Short problem>
Extract each line below that contains the word "Instruction", and copy those lines in the order they appear.

Data to use>
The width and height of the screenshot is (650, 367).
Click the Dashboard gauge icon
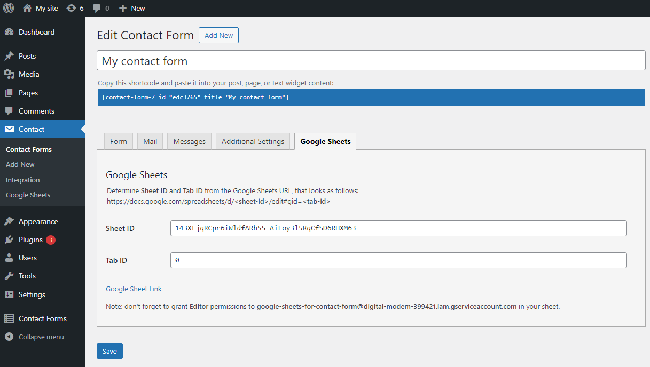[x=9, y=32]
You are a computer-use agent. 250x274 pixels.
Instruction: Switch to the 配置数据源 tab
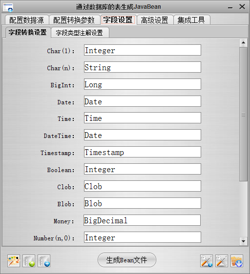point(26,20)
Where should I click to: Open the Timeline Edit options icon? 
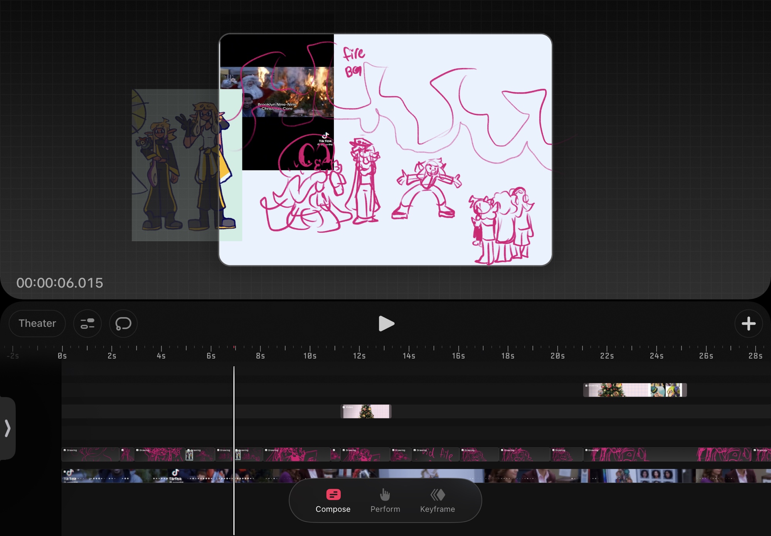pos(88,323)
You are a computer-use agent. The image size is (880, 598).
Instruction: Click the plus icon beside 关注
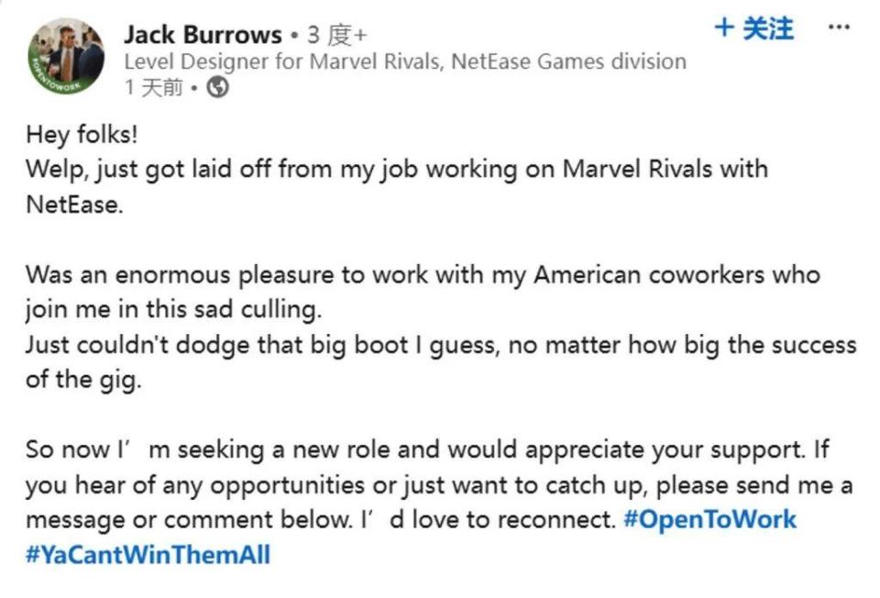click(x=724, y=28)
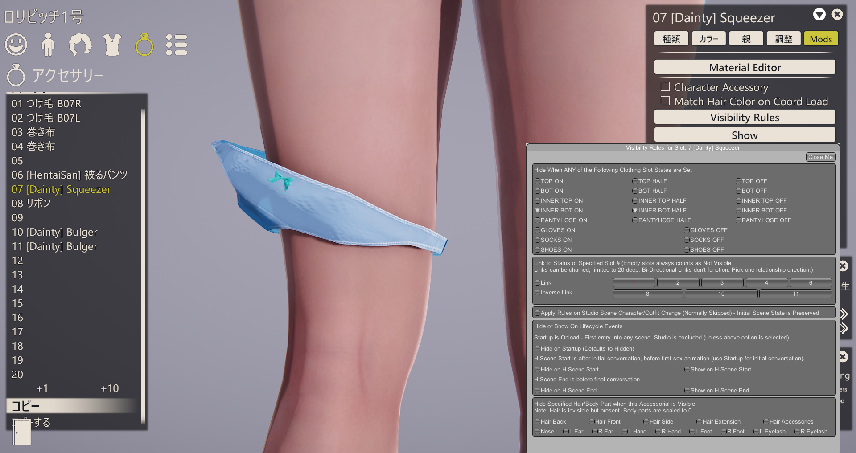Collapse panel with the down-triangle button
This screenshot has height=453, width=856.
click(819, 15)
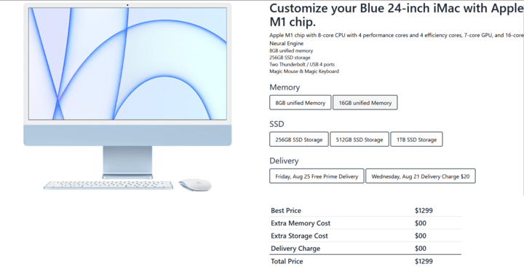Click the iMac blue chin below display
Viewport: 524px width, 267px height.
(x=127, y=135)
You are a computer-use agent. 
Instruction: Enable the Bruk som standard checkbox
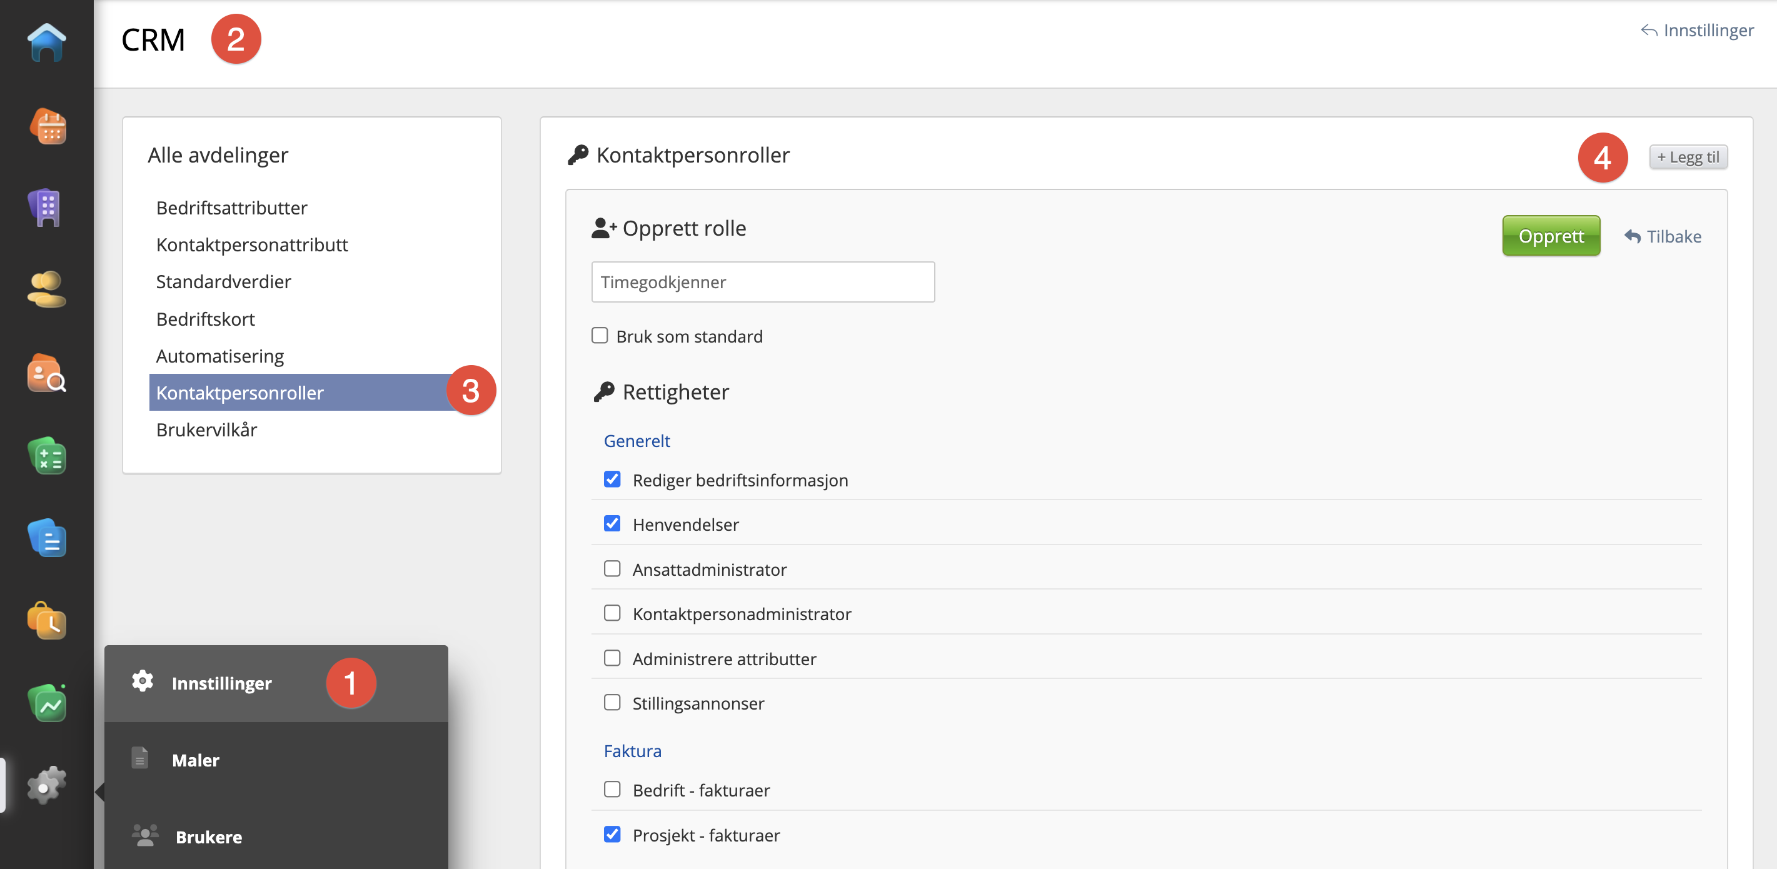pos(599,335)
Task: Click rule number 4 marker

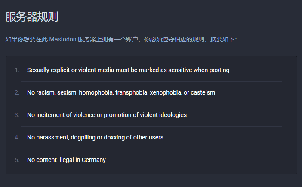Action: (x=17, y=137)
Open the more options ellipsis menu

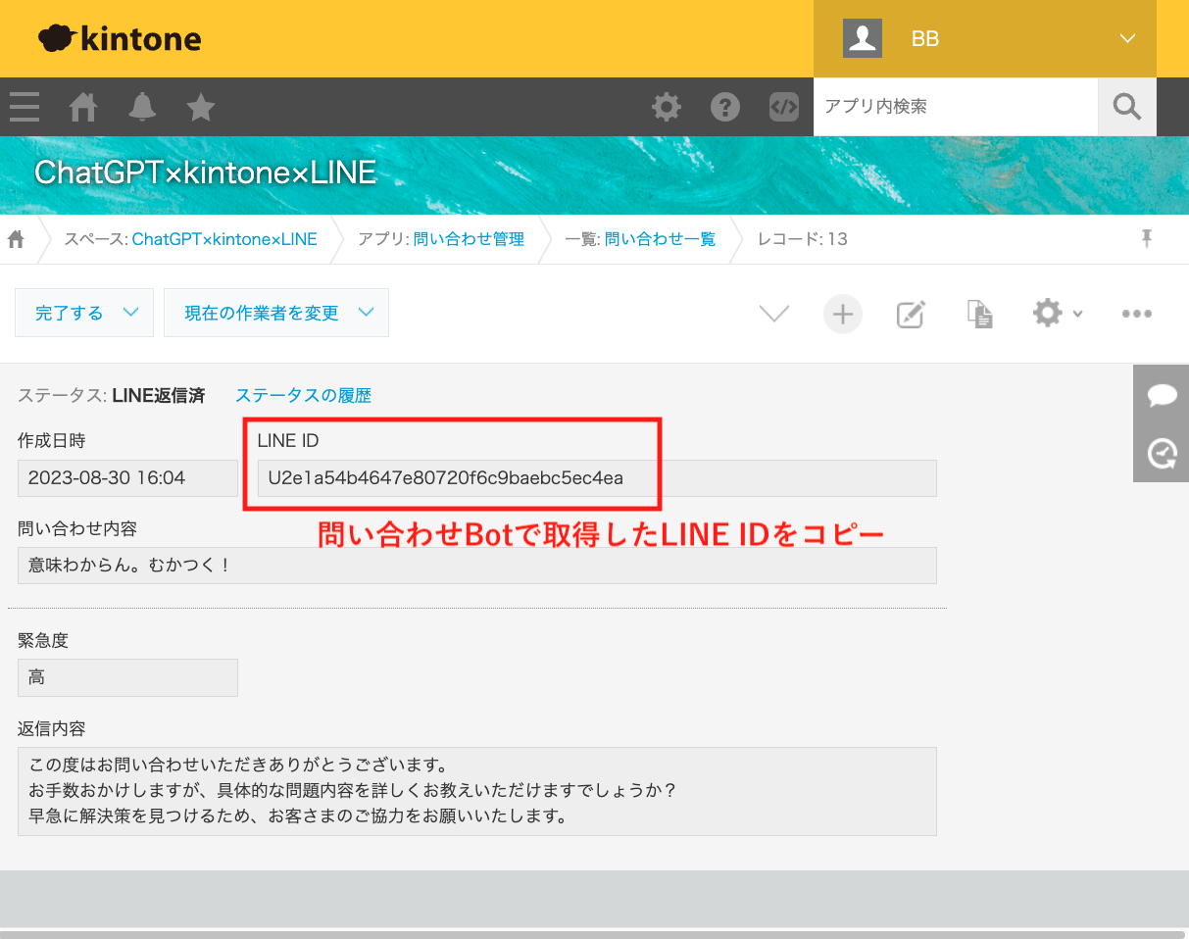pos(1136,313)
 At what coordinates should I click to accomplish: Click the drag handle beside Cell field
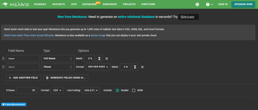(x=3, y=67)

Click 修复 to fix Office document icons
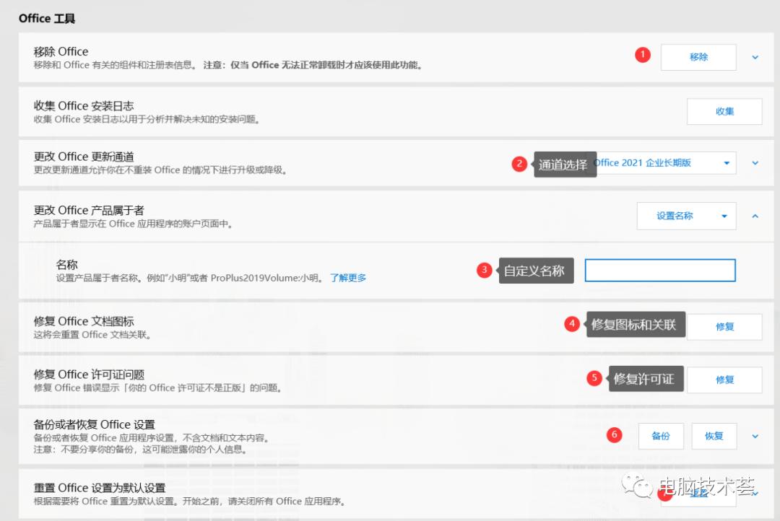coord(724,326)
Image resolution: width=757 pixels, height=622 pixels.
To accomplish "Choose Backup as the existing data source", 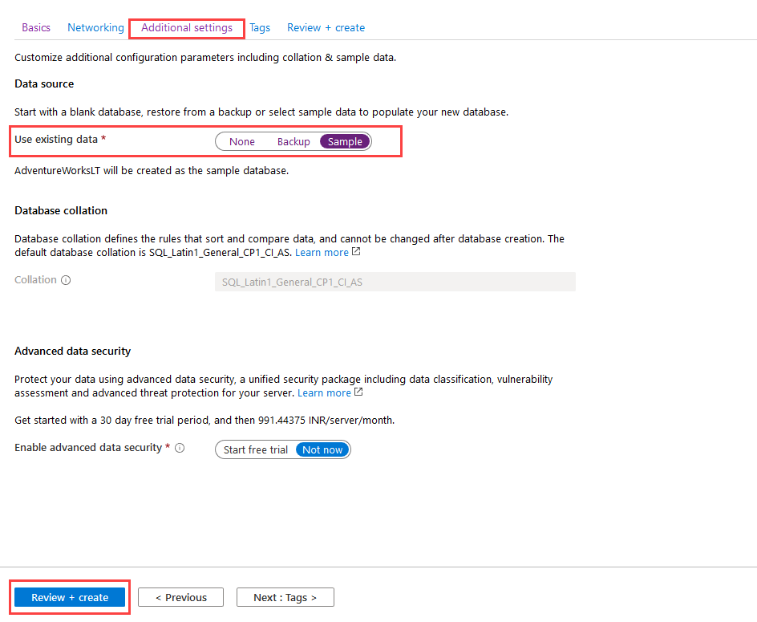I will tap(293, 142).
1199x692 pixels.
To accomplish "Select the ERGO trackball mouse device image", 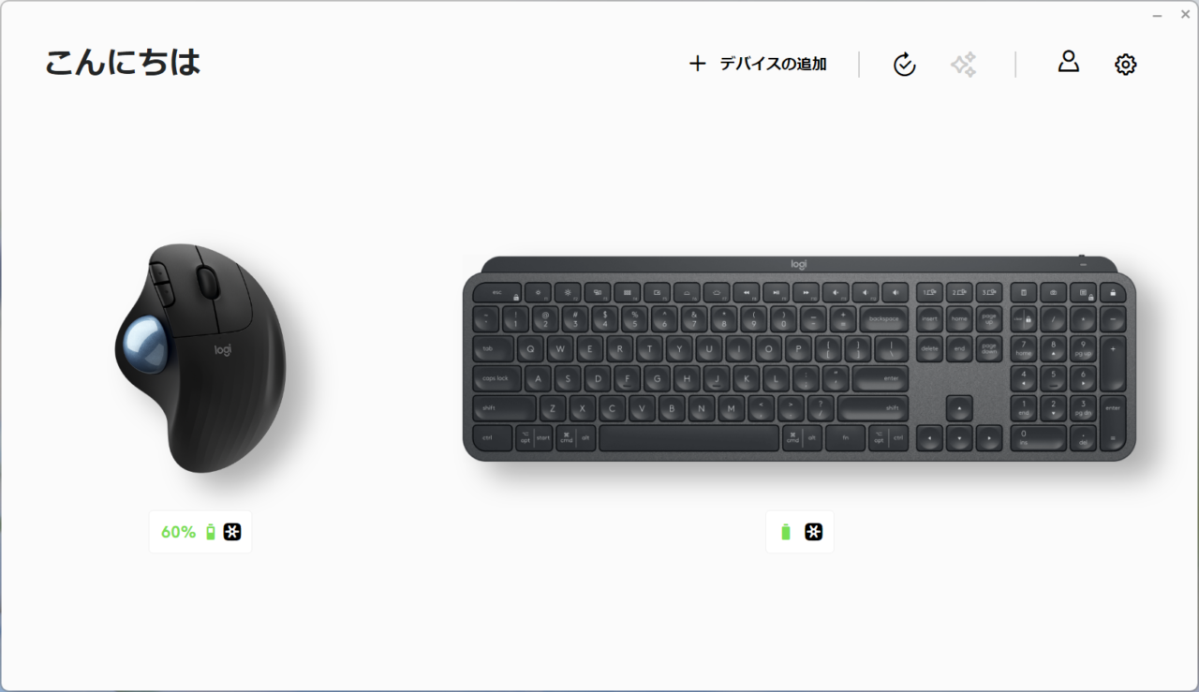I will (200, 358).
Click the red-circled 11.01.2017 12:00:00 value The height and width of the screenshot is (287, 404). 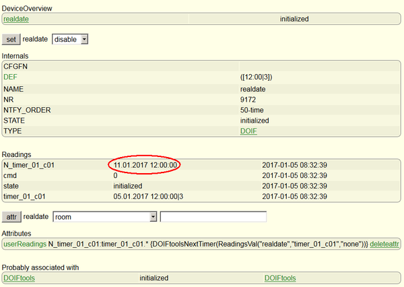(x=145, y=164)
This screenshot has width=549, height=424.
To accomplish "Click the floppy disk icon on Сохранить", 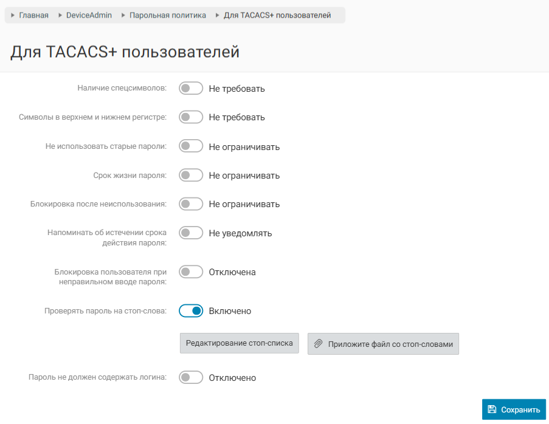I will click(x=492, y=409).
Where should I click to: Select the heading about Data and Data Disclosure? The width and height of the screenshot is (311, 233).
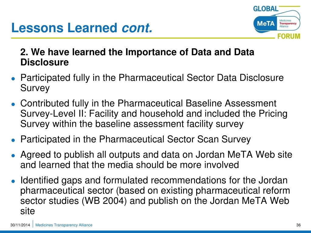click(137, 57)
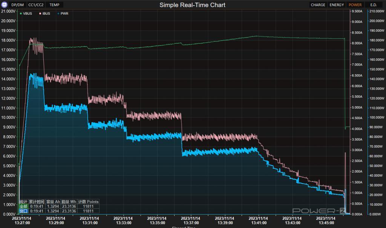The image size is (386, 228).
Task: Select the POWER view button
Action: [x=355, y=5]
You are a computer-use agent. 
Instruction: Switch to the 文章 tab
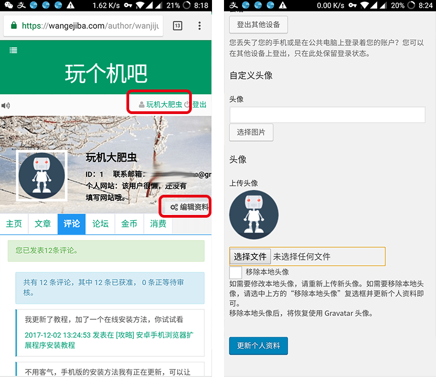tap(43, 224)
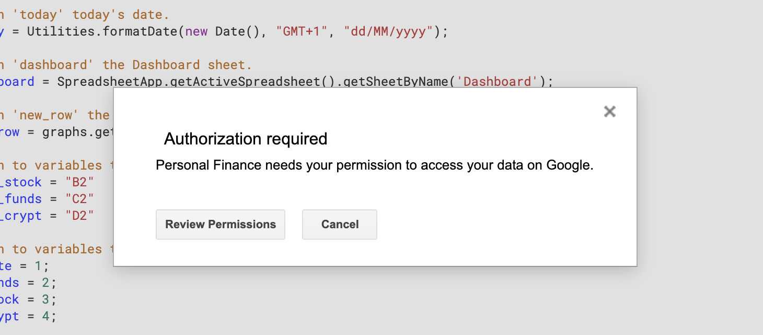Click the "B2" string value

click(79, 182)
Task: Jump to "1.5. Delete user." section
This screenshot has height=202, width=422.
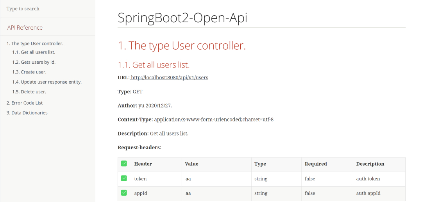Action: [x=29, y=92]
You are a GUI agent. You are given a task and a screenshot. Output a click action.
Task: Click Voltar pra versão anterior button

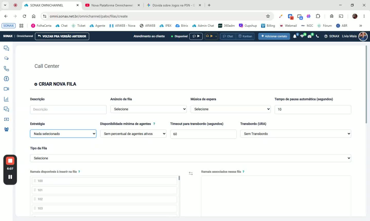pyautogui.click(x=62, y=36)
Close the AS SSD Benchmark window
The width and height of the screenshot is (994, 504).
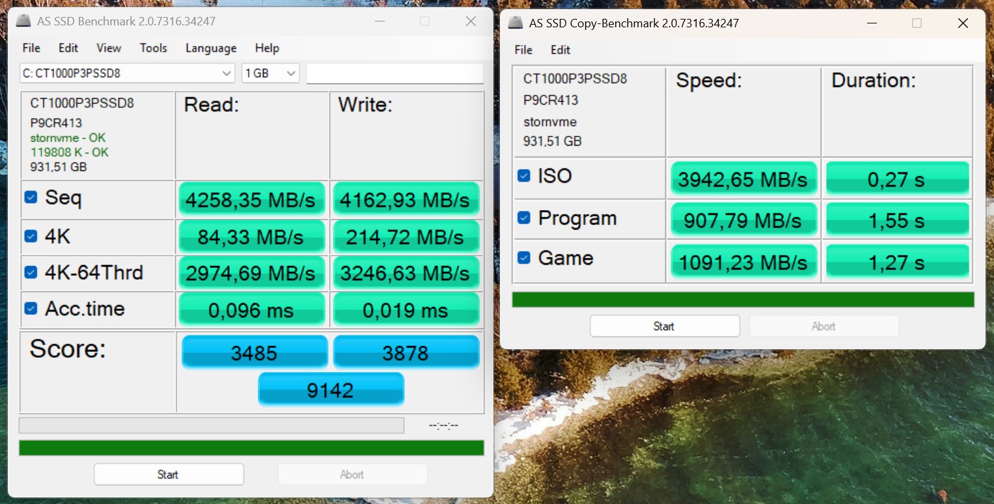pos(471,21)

Output of the task>
Instruction: Switch to the 配置数据源 tab
Instruction: Click the plus icon beside 关注
Instruction: Enable the Bruk som standard checkbox
Instruction: Switch to the 文章 tab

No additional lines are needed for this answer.